ASSESSING THE LIMITS OF RATIONAL CHOICE: IT IS WHAT IT IS, ISN’T IT?

Theories of the policy process constitute the social reality they seek to describe and to interpret,

offering particular explanations of the research problems and data they themselves have constituted

(Howarth 2000, 130). Policy theories do not exist outside of the data. This starting point places

limitations on rational choice theory and its responses to its internal and external challenges. First,

it questions the empiricist methodology of mainstream rational choice accounts and undermines

its claims to predictive universal explanation. Second, it challenges specifically recent attempts to

relegate rational choice to a toolkit or partial explanation to be deployed in conjunction with other

approaches, for these accounts of the limits of rational choice are predicated upon the existence of

empirical data that somehow exists as valid outside of theory and neglect how particular theories

selectively determine the definition of what is data and indeed what are the relevant research questions to be explored. In fact, this flaw can arguably be associated with the arguments of Green and

Shapiro in their seminal critique of rational choice theory. Green and Shapiro condemn rational

choice because in rational choice accounts “evidence is projected from theory rather than gathered

independently from it” (1994, 42). Thus, they themselves fail to acknowledge the constitutive logic

of policy theory. There is not a set of empirical data that can be generated by neutral tools independent of theory and that can then be subjected to different theoretical approaches. To even approach

explanation requires some initial or partial understanding (Howarth 2000, 131).

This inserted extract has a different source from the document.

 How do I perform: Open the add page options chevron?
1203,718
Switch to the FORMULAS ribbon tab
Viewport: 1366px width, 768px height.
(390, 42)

What does this mean for the limits of rational choice? In short, it offers an understanding of

rational choice that is best summarized as “it is what it is.” This is not to call for the absence of

dialogue between different approaches to the explanation of policy outcomes. Neither is it to necessarily adopt the Freidman defense or that of the covering law or domain restriction. Rather, it is to

argue that rational choice theory, like all policy theory, offers a particular explanation of research

problems and data it itself has constructed. It cannot be reduced to a neutral toolkit or heuristic device or integrated into other approaches. Its limitations are thus to be judged through debate within

the community of policy analysts through the likes of creative confrontations. After all, there is no

neutral body of data that can be constructed through the use of impartial tools and against which

we can test theories. Rational choice is what it is, isn’t it?